The basic capability required includes:

	a) the basic unit of binding is an assertion or action rule.

		a.1) assertions are predicates with the injunction
		"ensure that P is always true."

		a.2) action rules take the form
		in the situation that (instance acceptor pattern, 
			projectively expressed)
		take action in the form (bindings, constructively expressed)

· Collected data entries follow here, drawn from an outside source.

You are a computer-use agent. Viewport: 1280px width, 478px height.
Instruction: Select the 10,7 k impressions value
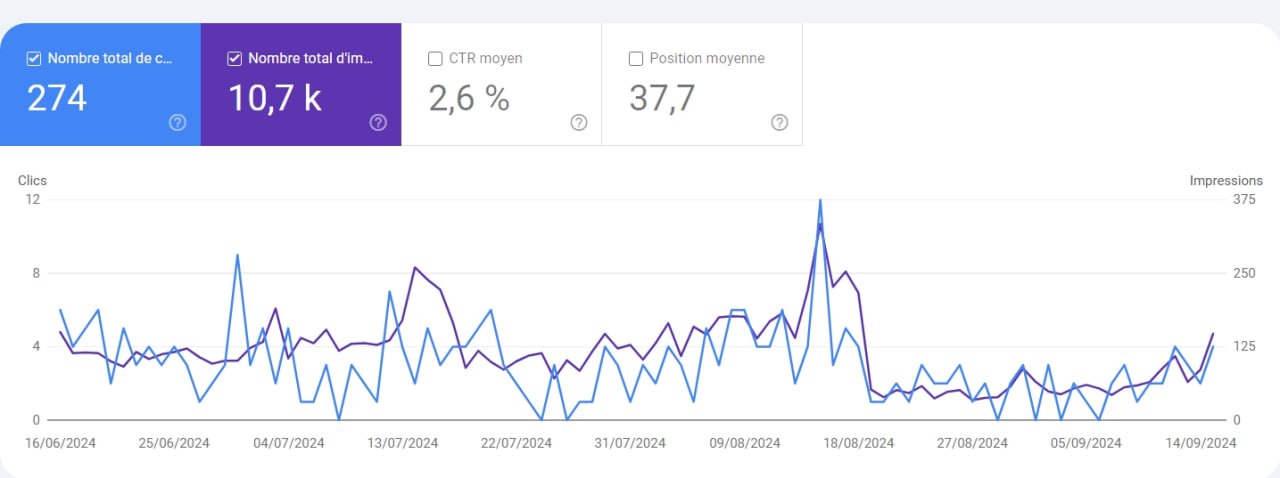point(275,98)
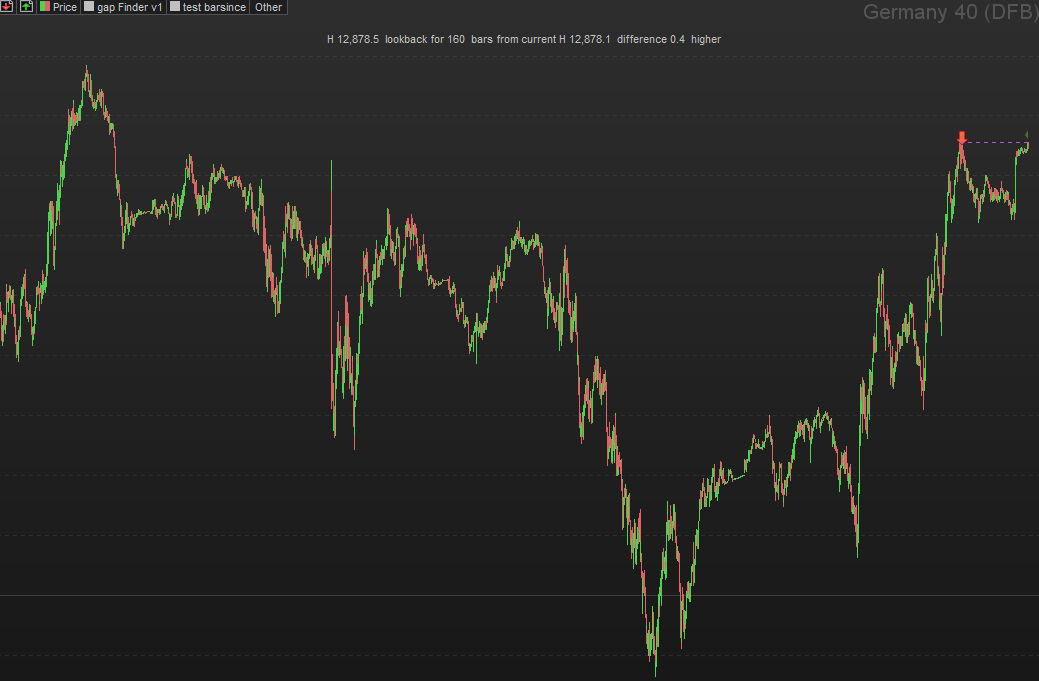Open the gap Finder v1 indicator label
Image resolution: width=1039 pixels, height=681 pixels.
click(130, 7)
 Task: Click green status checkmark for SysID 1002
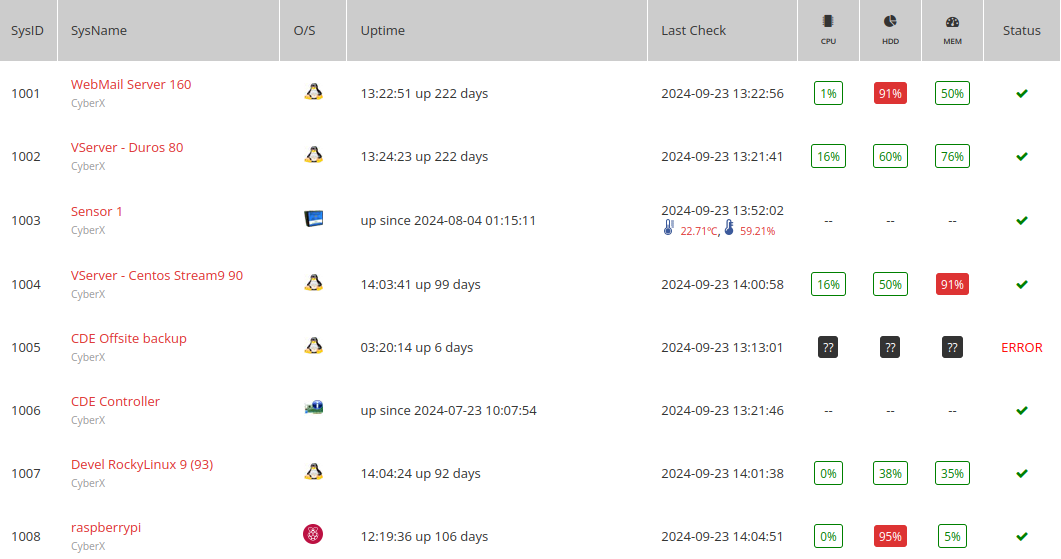coord(1022,156)
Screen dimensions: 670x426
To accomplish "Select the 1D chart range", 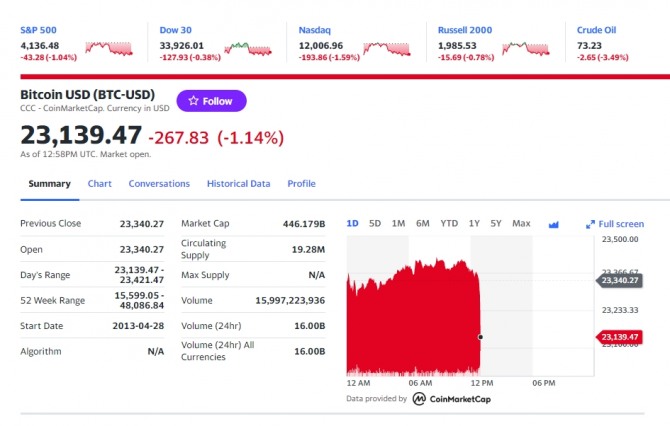I will tap(352, 223).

Example rule (for safe form operation under reduced visibility):
	If the action is to submit a form and the current focus is
	not the submit element itself, require confirmation from
	the user.

The situation-acceptor clauses that define the applicability of
the associated pattern of action are generalizations of CSS
selector clauses and draw on the functionality of query
languages.  In general they apply filter criteria to both the
markup and the content.  Schemas associated with application
domains may be part of the usage profile such that tokens
appearing in the content outside the markup are recognized as
denoting restrictively defined notions such as ISO units in
Engineering and currencies in commerce.  It should not be assumed
that XML marks will be used to replace all text that has
semantics comprehended by the schema for the current domain of
discourse.

Al

> 
> Mark
> 
> > I think the type of searching Al is talking about is very useful in the
> > case you know what you are looking for.  But, we also want to
> > help user who
> > are just trying to explore new pages, so searching just headers
> > by creating
> > a list of just the headers is very useful.  The user can then sequentially
> > move though just the headers.
> >
> > The question I have is can this be considered a search or should we have a
> > different label like direct navigation?